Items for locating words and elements
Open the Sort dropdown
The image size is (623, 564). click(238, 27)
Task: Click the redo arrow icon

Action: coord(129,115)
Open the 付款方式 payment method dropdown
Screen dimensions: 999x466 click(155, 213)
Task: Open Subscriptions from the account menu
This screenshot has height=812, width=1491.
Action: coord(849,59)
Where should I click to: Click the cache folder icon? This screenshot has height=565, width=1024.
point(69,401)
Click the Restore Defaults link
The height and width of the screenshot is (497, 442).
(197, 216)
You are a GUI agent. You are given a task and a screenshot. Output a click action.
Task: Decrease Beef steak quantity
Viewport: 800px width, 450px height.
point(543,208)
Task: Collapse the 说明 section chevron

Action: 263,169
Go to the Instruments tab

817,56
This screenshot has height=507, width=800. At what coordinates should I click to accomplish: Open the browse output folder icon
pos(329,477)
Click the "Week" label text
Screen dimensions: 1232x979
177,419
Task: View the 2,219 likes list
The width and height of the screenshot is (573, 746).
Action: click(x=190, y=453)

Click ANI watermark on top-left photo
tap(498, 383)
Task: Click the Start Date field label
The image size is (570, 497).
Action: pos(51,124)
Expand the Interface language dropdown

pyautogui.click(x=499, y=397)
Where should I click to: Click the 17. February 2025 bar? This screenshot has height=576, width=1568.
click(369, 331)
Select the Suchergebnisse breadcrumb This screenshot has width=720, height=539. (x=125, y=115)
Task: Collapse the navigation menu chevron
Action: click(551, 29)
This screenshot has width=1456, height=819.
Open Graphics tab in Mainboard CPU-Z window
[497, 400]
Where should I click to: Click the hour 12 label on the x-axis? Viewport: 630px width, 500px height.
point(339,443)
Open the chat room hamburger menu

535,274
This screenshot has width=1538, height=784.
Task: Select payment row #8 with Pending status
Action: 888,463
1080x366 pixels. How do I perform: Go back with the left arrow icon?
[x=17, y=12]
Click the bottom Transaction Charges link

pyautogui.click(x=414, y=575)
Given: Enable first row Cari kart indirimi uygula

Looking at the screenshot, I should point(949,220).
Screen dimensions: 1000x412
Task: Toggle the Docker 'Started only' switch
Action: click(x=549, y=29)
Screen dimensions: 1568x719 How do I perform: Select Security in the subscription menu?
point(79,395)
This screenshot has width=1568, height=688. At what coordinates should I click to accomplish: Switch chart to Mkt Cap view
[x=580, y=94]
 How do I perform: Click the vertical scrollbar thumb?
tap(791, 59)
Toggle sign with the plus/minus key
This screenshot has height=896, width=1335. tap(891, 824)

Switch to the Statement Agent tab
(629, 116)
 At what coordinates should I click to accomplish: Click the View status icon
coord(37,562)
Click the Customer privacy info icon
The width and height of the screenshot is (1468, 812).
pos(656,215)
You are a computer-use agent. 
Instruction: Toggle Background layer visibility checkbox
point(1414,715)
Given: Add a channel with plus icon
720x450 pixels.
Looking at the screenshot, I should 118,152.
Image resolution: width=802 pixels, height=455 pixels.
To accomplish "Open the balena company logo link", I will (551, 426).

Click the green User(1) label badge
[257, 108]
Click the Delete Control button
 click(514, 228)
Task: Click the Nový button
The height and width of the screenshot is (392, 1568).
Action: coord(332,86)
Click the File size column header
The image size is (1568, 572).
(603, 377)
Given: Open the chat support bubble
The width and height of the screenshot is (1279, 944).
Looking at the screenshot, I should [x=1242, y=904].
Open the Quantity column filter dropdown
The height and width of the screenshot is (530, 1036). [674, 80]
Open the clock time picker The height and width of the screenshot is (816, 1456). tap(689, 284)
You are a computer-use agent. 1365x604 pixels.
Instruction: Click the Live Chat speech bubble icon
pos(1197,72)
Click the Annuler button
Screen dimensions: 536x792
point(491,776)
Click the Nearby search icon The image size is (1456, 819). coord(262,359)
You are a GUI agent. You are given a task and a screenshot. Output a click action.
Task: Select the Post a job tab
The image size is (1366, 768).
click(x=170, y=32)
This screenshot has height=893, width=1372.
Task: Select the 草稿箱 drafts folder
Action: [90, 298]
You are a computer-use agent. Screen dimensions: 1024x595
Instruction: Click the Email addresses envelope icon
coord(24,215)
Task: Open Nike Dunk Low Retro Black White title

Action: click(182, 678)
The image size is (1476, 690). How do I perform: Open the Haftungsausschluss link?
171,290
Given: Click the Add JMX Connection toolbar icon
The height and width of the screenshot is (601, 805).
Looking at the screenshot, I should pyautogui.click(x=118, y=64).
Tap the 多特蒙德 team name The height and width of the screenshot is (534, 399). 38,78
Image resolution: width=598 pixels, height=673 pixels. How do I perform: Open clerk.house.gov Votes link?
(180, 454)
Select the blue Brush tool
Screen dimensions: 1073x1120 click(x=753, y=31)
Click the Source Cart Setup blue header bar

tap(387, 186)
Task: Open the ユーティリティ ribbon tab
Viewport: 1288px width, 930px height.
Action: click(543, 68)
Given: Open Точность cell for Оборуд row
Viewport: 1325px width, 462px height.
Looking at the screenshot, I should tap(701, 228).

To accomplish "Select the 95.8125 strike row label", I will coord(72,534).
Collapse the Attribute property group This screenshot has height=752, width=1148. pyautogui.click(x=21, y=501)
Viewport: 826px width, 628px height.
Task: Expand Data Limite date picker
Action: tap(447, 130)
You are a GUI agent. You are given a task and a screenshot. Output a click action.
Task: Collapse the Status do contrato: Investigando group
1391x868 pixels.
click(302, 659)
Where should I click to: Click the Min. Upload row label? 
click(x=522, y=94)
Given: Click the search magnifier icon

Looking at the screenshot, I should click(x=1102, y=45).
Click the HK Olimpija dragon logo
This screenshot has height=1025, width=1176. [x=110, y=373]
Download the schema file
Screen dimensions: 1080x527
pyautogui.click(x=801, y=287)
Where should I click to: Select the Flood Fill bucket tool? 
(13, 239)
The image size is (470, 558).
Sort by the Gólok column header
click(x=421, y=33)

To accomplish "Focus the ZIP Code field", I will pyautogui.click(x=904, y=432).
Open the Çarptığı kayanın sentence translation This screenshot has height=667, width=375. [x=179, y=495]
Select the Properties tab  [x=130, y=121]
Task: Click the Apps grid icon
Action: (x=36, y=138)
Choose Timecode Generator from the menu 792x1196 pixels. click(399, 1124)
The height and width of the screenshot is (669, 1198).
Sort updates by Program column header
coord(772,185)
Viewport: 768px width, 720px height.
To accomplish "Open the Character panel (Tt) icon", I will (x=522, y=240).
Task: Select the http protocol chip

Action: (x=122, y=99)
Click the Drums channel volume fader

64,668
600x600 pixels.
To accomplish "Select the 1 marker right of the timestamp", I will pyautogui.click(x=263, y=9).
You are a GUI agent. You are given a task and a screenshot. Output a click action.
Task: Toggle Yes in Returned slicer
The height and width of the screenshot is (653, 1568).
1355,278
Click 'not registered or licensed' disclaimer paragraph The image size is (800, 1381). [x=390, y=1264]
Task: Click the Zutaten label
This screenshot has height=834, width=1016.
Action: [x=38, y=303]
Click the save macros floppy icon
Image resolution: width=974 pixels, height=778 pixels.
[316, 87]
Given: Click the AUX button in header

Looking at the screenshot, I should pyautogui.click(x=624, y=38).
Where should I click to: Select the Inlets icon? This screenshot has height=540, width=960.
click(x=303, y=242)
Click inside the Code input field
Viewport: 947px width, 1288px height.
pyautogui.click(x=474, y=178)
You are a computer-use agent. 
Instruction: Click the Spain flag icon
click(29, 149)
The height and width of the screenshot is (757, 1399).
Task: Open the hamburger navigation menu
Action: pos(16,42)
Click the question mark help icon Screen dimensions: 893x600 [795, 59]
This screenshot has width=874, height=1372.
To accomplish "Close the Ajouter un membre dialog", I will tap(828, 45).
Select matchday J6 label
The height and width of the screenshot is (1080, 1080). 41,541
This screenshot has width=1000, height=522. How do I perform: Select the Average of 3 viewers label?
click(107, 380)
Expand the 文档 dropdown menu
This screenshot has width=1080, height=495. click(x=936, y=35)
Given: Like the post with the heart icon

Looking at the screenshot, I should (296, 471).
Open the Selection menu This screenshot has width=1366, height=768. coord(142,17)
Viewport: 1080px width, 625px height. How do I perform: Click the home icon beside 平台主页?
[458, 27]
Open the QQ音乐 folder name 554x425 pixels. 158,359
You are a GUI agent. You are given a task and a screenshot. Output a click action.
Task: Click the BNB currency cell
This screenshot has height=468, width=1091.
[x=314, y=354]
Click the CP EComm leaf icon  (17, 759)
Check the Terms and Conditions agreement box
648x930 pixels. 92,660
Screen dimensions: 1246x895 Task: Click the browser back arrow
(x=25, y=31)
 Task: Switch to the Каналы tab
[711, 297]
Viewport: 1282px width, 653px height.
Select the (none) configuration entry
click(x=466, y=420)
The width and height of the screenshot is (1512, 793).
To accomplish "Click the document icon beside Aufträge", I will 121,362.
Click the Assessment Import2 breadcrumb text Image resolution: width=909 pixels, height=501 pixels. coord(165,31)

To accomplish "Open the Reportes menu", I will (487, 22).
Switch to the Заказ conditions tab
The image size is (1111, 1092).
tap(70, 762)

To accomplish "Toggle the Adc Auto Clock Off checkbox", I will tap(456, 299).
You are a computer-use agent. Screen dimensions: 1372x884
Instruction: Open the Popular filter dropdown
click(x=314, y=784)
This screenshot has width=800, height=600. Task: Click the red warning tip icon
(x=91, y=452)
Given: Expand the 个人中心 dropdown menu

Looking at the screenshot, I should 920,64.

• Work to be completed
Convert the items, from the line containing "will tap(456, 299)." through the final line of the items, into a Markdown table with the columns "No." and "Entry." Number each line in order and leave out any blank lines.

• Reply to the exercise
| No. | Entry |
|---|---|
| 1 | To accomplish "Toggle the Adc Auto Clock Off checkbox", I will tap(456, 299). |
| 2 | You are a computer-use agent. Screen dimensions: 1372x884 |
| 3 | Instruction: Open the Popular filter dropdown |
| 4 | click(x=314, y=784) |
| 5 | This screenshot has width=800, height=600. Task: Click the red warning tip icon |
| 6 | (x=91, y=452) |
| 7 | Given: Expand the 个人中心 dropdown menu |
| 8 | Looking at the screenshot, I should 920,64. |